**What you need to do**: Revise the entries below by replacing "GUI agent" with "GUI assistant" wherever it occurs. Leave all other text unchanged.
— Begin Data records —
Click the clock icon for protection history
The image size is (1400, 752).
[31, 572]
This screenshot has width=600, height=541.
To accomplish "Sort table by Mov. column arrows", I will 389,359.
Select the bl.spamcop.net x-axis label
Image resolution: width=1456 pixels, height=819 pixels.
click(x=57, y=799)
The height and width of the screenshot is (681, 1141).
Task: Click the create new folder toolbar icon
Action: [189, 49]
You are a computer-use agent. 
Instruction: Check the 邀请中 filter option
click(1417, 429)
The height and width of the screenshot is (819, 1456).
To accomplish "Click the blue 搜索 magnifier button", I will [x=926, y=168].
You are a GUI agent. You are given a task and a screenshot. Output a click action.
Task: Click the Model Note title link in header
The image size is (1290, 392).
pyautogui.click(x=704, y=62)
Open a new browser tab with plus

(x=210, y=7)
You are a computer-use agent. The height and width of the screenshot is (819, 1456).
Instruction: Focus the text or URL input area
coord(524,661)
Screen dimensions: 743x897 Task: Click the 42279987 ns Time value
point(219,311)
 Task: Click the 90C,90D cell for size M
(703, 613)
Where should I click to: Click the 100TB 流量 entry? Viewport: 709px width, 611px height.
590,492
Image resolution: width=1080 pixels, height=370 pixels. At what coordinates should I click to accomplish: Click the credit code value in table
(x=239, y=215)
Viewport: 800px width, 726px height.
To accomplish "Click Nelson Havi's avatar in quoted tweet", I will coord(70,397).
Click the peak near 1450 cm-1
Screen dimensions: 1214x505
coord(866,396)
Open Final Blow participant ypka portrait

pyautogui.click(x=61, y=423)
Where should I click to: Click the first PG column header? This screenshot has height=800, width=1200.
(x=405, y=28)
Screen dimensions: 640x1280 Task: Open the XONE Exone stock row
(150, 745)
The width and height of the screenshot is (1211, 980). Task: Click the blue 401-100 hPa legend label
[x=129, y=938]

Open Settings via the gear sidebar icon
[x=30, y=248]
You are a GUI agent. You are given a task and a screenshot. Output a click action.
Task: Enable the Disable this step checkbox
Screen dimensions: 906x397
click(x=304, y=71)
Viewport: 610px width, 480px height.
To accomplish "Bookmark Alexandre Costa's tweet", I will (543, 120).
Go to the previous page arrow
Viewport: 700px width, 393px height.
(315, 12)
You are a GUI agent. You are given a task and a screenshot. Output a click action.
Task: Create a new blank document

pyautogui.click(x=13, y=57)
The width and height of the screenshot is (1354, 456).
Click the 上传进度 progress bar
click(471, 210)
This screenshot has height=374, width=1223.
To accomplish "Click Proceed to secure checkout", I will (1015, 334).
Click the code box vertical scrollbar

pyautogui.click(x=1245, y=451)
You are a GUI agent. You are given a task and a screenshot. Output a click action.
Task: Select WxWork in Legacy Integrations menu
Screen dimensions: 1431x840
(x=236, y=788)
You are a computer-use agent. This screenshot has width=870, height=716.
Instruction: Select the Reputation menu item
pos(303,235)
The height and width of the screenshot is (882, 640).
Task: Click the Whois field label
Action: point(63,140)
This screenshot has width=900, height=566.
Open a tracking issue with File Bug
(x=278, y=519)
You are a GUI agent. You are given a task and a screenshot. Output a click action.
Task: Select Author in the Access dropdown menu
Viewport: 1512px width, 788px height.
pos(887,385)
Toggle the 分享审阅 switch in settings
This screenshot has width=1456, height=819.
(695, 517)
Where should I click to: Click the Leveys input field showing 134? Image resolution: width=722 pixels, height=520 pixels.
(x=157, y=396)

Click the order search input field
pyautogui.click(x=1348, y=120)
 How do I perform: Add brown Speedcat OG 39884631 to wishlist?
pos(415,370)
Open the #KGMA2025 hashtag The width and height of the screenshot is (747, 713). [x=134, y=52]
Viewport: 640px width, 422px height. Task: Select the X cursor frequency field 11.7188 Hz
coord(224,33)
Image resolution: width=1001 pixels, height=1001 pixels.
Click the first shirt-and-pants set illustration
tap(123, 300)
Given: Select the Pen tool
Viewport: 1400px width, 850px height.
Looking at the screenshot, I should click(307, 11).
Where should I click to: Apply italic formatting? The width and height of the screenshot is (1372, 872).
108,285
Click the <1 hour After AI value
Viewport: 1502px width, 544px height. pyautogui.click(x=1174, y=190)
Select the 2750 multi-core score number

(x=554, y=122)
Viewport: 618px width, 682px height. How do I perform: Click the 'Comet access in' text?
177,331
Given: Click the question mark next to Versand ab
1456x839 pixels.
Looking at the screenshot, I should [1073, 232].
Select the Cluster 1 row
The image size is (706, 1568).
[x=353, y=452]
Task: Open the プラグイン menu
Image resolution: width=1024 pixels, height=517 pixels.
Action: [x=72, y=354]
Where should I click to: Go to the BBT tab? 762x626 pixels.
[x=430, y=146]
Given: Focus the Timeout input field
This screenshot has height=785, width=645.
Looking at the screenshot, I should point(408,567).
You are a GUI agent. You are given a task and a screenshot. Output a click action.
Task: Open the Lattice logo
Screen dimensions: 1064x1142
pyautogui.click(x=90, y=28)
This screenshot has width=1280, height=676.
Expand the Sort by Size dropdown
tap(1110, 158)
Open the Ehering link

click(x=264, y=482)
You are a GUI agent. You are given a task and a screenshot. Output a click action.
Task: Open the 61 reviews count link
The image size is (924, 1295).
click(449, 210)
— End Data records —
**Task response**:
Click the clock icon for protection history
The image size is (1400, 752).
[31, 572]
This screenshot has width=600, height=541.
To accomplish "Sort table by Mov. column arrows", I will 389,359.
Select the bl.spamcop.net x-axis label
Image resolution: width=1456 pixels, height=819 pixels.
click(x=57, y=799)
The height and width of the screenshot is (681, 1141).
Task: Click the create new folder toolbar icon
Action: [189, 49]
You are a computer-use agent. 
Instruction: Check the 邀请中 filter option
click(1417, 429)
The height and width of the screenshot is (819, 1456).
To accomplish "Click the blue 搜索 magnifier button", I will [x=926, y=168].
You are a GUI assistant. You are given a task and a screenshot. Output a click action.
Task: Click the Model Note title link in header
The image size is (1290, 392).
pyautogui.click(x=704, y=62)
Open a new browser tab with plus

(x=210, y=7)
You are a computer-use agent. The height and width of the screenshot is (819, 1456).
Instruction: Focus the text or URL input area
coord(524,661)
Screen dimensions: 743x897 Task: Click the 42279987 ns Time value
point(219,311)
 Task: Click the 90C,90D cell for size M
(703, 613)
Where should I click to: Click the 100TB 流量 entry? Viewport: 709px width, 611px height.
590,492
Image resolution: width=1080 pixels, height=370 pixels. At what coordinates should I click to accomplish: Click the credit code value in table
(x=239, y=215)
Viewport: 800px width, 726px height.
To accomplish "Click Nelson Havi's avatar in quoted tweet", I will coord(70,397).
Click the peak near 1450 cm-1
Screen dimensions: 1214x505
coord(866,396)
Open Final Blow participant ypka portrait

pyautogui.click(x=61, y=423)
Where should I click to: Click the first PG column header? This screenshot has height=800, width=1200.
(x=405, y=28)
Screen dimensions: 640x1280 Task: Open the XONE Exone stock row
(150, 745)
The width and height of the screenshot is (1211, 980). Task: Click the blue 401-100 hPa legend label
[x=129, y=938]

Open Settings via the gear sidebar icon
[x=30, y=248]
You are a GUI assistant. You are given a task and a screenshot. Output a click action.
Task: Enable the Disable this step checkbox
Screen dimensions: 906x397
click(x=304, y=71)
Viewport: 610px width, 480px height.
To accomplish "Bookmark Alexandre Costa's tweet", I will (543, 120).
Go to the previous page arrow
Viewport: 700px width, 393px height.
(315, 12)
You are a GUI assistant. You are given a task and a screenshot. Output a click action.
Task: Create a new blank document

pyautogui.click(x=13, y=57)
The width and height of the screenshot is (1354, 456).
Click the 上传进度 progress bar
click(471, 210)
This screenshot has height=374, width=1223.
To accomplish "Click Proceed to secure checkout", I will (1015, 334).
Click the code box vertical scrollbar

pyautogui.click(x=1245, y=451)
You are a GUI assistant. You are given a task and a screenshot. Output a click action.
Task: Select WxWork in Legacy Integrations menu
Screen dimensions: 1431x840
(x=236, y=788)
You are a computer-use agent. This screenshot has width=870, height=716.
Instruction: Select the Reputation menu item
pos(303,235)
The height and width of the screenshot is (882, 640).
Task: Click the Whois field label
Action: point(63,140)
This screenshot has width=900, height=566.
Open a tracking issue with File Bug
(x=278, y=519)
You are a GUI assistant. You are given a task and a screenshot. Output a click action.
Task: Select Author in the Access dropdown menu
Viewport: 1512px width, 788px height.
pos(887,385)
Toggle the 分享审阅 switch in settings
This screenshot has width=1456, height=819.
(695, 517)
Where should I click to: Click the Leveys input field showing 134? Image resolution: width=722 pixels, height=520 pixels.
(x=157, y=396)

Click the order search input field
pyautogui.click(x=1348, y=120)
 How do I perform: Add brown Speedcat OG 39884631 to wishlist?
pos(415,370)
Open the #KGMA2025 hashtag The width and height of the screenshot is (747, 713). [x=134, y=52]
Viewport: 640px width, 422px height. Task: Select the X cursor frequency field 11.7188 Hz
coord(224,33)
Image resolution: width=1001 pixels, height=1001 pixels.
Click the first shirt-and-pants set illustration
tap(123, 300)
Given: Select the Pen tool
Viewport: 1400px width, 850px height.
Looking at the screenshot, I should click(307, 11).
Where should I click to: Apply italic formatting? The width and height of the screenshot is (1372, 872).
108,285
Click the <1 hour After AI value
Viewport: 1502px width, 544px height. pyautogui.click(x=1174, y=190)
Select the 2750 multi-core score number

(x=554, y=122)
Viewport: 618px width, 682px height. How do I perform: Click the 'Comet access in' text?
177,331
Given: Click the question mark next to Versand ab
1456x839 pixels.
Looking at the screenshot, I should [1073, 232].
Select the Cluster 1 row
The image size is (706, 1568).
[x=353, y=452]
Task: Open the プラグイン menu
Image resolution: width=1024 pixels, height=517 pixels.
Action: [x=72, y=354]
Where should I click to: Go to the BBT tab? 762x626 pixels.
[x=430, y=146]
Given: Focus the Timeout input field
This screenshot has height=785, width=645.
Looking at the screenshot, I should point(408,567).
You are a GUI assistant. You are given a task and a screenshot. Output a click action.
Task: Open the Lattice logo
Screen dimensions: 1064x1142
pyautogui.click(x=90, y=28)
This screenshot has width=1280, height=676.
Expand the Sort by Size dropdown
tap(1110, 158)
Open the Ehering link

click(x=264, y=482)
You are a GUI assistant. You are given a task and a screenshot. Output a click action.
Task: Open the 61 reviews count link
The image size is (924, 1295).
click(449, 210)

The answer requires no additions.